3.4.5.Het hof neemt als uitgangspunt hetgeen de kantonrechter in rov. 3.7 heeft overwogen, nu NeroQom geen (kenbare) grief tegen die overweging heeft gericht. De kantonrechter heeft in 3.7 (samengevat) het volgende overwogen:
- de tweede arbeidsovereenkomst eindigde op 25 april 2017;
- [geïntimeerde] heeft na die datum zijn werkzaamheden voor NeroQom voortgezet;
- dat was een derde arbeidsovereenkomst in de keten, zodat een nieuwe arbeidsovereenkomst per 1 mei 2017 de vierde overeenkomst zou zijn geweest;
- los van het aantal opvolgende overeenkomsten kon NeroQom op dat moment niet meer een arbeidsovereenkomst met [geïntimeerde] sluiten voor de duur van acht maanden, omdat de totale duur van de keten dan de periode van 24 maanden zou hebben overschreden;
- vanaf 25 oktober 2017 zou de arbeidsovereenkomst gelden als aangegaan voor onbepaalde tijd.

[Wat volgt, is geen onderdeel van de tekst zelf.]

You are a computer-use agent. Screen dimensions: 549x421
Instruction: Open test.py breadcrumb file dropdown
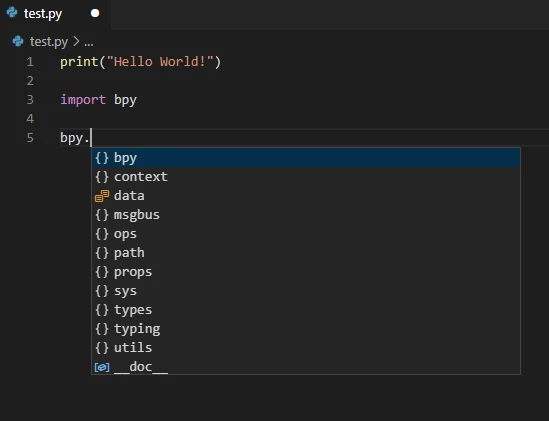click(x=49, y=42)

3.4.6.Klaarblijkelijk was het de bedoeling van NeroQom dat [geïntimeerde] vanaf 26 april 2017 op basis van payrolling bij haar werkzaam zou blijven. Zij had daarover immers al met [geïntimeerde] gesproken. De feitelijke gang van zaken is echter anders geweest. [geïntimeerde] is zijn werkzaamheden vanaf 26 april 2017 bij NeroQom feitelijk blijven verrichten zonder payrollovereenkomst. Gesteld noch gebleken is dat NeroQom conform artikel 7:668 lid 1 BW vóór 25 april 2017 aan [geïntimeerde] schriftelijk bericht heeft gestuurd over het al dan niet voortzetten van de arbeidsovereenkomst. NeroQom wijst wel op gesprekken, maar dat schriftelijk mededeling is gedaan over het aflopen van de arbeidsovereenkomst, heeft zij niet aangevoerd. Dat heeft tot gevolg dat de tijdelijke arbeidsovereenkomst na 25 april 2017 is verlengd op grond van artikel 7:668 lid 4 BW. Daarna is op 18 mei 2017 door [geïntimeerde] een payrollovereenkomst getekend waarin staat dat [geïntimeerde] per 1 mei 2017 in dienst treedt van het payrollbedrijf. Voor zover NeroQom heeft bedoeld aan te voeren dat [geïntimeerde] door ondertekening van de overeenkomst met het payrollbedrijf heeft ingestemd met een beëindiging van de inmiddels voortgezette arbeidsovereenkomst met haar, faalt dat verweer. Immers, in de overeenkomst met het payrollbedrijf staat niet vermeld dat daarmee de arbeidsovereenkomst met NeroQom eindigt. Aan de vereisten als vermeld in artikel 7:670b lid 1 en lid 3 BW is niet voldaan. Overigens heeft NeroQom ook niet aangevoerd dat zij [geïntimeerde] heeft gewezen op deze consequentie van ondertekening van de overeenkomst met het payrollbedrijf, zodat zij er niet op mocht vertrouwen dat [geïntimeerde] door ondertekening van de payrollovereenkomst, instemde met een (voortijdige) beëindiging van zijn arbeidsovereenkomst met NeroQom.
3.4.7.Het voorgaande betekent dat grief 2 faalt.